La vérité dans l’art profane

Dans l’art profane, comme cela a été le cas dans l’art  de l’occident chrétien,  la prudence restera de mise chez les artistes pour révéler ou délivrer la  ou leur Vérité. 

Beaucoup d’artistes ont peint des cérémonies royales ou des portraits aristocratiques.

Antoine Van Dyck, Charles Ier d’Angleterre à la chasse (1635) Huile sur toile, 266 x207 cm, musée du Louvre, Paris
Antoine Van Dyck, Charles Ier d’Angleterre à la chasse (1635) Huile sur toile, 266 x207 cm, musée du Louvre, Paris

Ou  des fêtes pastorales, bucoliques ou frivoles, des natures mortes aussi.

Floris Claesz Van Dyck, nature morte avec noix et fromages, 1615, huile sur panneau, 82,2x111,2 cm Msterdam, Rijksmuseum
Floris Claesz Van Dyck, nature morte avec noix et fromages, 1615, huile sur panneau, 82,2×111,2 cm Msterdam, Rijksmuseum

Tout cela conduisant à ce que chez ces peintres figuratifs le sujet importât peu, disparaissant au profit de la forme ou de la couleur.

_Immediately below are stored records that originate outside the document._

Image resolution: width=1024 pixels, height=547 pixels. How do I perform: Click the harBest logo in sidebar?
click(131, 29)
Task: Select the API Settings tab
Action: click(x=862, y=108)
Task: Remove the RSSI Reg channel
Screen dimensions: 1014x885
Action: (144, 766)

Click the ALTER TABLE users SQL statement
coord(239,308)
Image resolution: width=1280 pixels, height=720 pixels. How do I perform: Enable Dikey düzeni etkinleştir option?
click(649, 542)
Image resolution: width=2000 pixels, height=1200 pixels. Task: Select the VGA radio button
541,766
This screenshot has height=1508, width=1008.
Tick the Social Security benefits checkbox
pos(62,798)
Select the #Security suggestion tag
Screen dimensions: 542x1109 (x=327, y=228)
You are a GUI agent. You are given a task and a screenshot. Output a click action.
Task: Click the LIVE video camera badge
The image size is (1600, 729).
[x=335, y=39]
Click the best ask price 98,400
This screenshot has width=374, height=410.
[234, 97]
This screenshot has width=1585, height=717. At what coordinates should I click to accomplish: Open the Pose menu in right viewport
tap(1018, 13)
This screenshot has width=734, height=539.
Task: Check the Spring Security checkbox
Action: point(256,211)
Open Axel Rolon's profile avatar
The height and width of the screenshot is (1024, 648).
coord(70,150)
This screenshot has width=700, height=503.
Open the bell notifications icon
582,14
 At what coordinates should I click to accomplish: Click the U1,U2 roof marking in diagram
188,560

Chez les impressionnistes, par exemple, il s’agira de capter la sensation, de rendre l’effet.

Claude Monet La pie
Claude Monet La pie

Certains mouvements artistiques, tels le Biedermeier ou Jugendstil, paraissent purement décoratifs.

Certes, les exemples où un artiste délivre une vérité sont nombreux. Et parfois il faut savoir la découvrir.

Dans son ouvrage « The Ideal Museum », malheureusement non traduit en français, Philippe Daverio, récemment disparu, évoque Jacques-Louis David, peintre néoclassique, qui a peint en 1874 le tableau « Le serment des Horaces ».

Philippe Daverio " Le serment des Horaces », peintre néoclassique, qui a peint en 1874 le tableau.
Philippe Daverio ” Le serment des Horaces », peintre néoclassique, qui a peint en 1874 le tableau.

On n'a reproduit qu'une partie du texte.